Cemetery conjugue l’extinction des éléphants avec les prémices d’une apocalypse humaine dont on ne saura rien d’autre, si ce n’est ce que nous en apprend ce bref flash info radiophonique. Dès cette irruption de l’agitante actualité planétaire dans l’indifférente tranquillité du microcosme forestier où vivent le mahout et son éléphant se dessine le mode opératoire de Casas : raconter ce contraste entre présence et absence, c’est filmer la trace que l’une laisse dans l’autre.
Une logique de trace
Cemetery offre un florilège de traces : ondes radiophoniques comme résidus de l’humanité, empreinte de pattes d’éléphant dans la tourbe d’un ruisseau comme preuve du passage de l’animal, braise encore fumante comme indice de présence humaine au milieu de la jungle et vestige de temple ancien comme stigmate de monde passé.

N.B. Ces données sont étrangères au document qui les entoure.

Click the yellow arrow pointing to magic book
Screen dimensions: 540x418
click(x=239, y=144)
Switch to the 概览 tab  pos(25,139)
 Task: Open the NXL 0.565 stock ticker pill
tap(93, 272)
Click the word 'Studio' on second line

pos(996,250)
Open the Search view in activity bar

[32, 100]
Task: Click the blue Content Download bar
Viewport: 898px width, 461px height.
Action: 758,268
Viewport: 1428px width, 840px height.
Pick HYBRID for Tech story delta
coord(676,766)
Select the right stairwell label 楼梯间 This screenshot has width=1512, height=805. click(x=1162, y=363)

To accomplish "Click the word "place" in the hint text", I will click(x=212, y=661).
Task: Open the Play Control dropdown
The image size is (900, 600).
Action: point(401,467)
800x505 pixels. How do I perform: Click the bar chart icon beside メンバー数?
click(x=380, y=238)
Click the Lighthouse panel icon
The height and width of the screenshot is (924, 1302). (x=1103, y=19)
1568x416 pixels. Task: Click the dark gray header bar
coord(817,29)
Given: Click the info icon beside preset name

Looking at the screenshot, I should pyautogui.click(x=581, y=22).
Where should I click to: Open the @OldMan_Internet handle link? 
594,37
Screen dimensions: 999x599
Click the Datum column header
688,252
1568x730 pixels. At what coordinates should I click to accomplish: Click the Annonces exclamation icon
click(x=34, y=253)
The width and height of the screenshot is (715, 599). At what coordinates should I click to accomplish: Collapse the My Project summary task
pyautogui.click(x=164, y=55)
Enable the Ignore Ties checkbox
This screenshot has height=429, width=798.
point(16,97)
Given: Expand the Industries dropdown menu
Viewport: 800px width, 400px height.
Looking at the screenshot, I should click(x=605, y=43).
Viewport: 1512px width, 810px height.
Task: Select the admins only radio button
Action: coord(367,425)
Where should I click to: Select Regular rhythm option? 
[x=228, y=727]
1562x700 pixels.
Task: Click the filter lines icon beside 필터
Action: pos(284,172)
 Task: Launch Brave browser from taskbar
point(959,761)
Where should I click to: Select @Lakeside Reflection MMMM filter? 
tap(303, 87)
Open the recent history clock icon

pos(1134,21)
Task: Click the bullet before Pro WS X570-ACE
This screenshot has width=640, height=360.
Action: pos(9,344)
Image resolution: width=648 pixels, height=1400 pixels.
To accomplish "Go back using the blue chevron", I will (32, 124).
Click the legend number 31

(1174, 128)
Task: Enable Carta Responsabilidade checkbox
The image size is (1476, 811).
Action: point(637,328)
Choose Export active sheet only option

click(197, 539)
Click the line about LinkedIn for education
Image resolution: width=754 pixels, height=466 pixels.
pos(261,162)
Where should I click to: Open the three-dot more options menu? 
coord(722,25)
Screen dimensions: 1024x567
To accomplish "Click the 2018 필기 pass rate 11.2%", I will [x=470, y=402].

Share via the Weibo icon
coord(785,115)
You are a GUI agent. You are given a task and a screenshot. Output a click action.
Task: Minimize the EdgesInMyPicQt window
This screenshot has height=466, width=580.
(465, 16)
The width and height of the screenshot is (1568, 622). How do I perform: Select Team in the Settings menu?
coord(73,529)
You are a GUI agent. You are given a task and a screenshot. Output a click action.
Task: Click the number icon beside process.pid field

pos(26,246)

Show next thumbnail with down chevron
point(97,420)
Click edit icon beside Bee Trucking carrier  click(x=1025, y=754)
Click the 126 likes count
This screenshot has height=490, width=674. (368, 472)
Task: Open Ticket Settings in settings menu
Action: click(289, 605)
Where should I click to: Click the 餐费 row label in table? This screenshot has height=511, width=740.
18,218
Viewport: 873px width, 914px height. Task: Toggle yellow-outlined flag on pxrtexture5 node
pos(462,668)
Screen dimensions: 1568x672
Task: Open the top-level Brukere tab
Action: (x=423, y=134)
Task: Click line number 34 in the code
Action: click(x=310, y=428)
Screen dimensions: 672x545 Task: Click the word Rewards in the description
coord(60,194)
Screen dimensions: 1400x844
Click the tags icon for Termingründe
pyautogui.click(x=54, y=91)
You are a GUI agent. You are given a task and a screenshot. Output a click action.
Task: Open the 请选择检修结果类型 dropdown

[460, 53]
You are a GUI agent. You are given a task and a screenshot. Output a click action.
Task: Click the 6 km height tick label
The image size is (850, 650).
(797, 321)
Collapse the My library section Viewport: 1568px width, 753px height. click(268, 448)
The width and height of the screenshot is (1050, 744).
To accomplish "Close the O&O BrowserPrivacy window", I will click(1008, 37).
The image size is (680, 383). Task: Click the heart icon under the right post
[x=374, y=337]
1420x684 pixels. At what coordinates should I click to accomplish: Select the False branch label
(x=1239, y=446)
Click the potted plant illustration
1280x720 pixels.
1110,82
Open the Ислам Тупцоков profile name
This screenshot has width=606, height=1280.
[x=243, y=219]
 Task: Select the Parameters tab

La structure même du film obéit à une logique de trace qu’une présence cède à son absence. Découpé en quatre chapitres, chacun assigné à une esthétique spécifique, Cemetery s’ouvre sur une première partie documentaire (option science-fiction) qui enregistre les préparatifs de départ du mahout et de l’éléphant. La seconde est un thriller fantastique qui suit la traque mortifère que mènent les braconniers partis sur les traces de l’animal.
La troisième, la plus expérimentale, est un abstrait cheminement vers la mort où, à travers les yeux du pachyderme, on s’enfonce dans une jungle de plus en plus sombre, sombre jusqu’au noir le plus total, parfois rehaussé de touches de lumière quasi invisibles. La mort ne se voit pas ; Cemetery est un film qui guette la mort mais ne la montre jamais. La dernière, picturale, est une suite de paysages sur lesquels le soleil se lève qui vient ravir à l’ombre son empire.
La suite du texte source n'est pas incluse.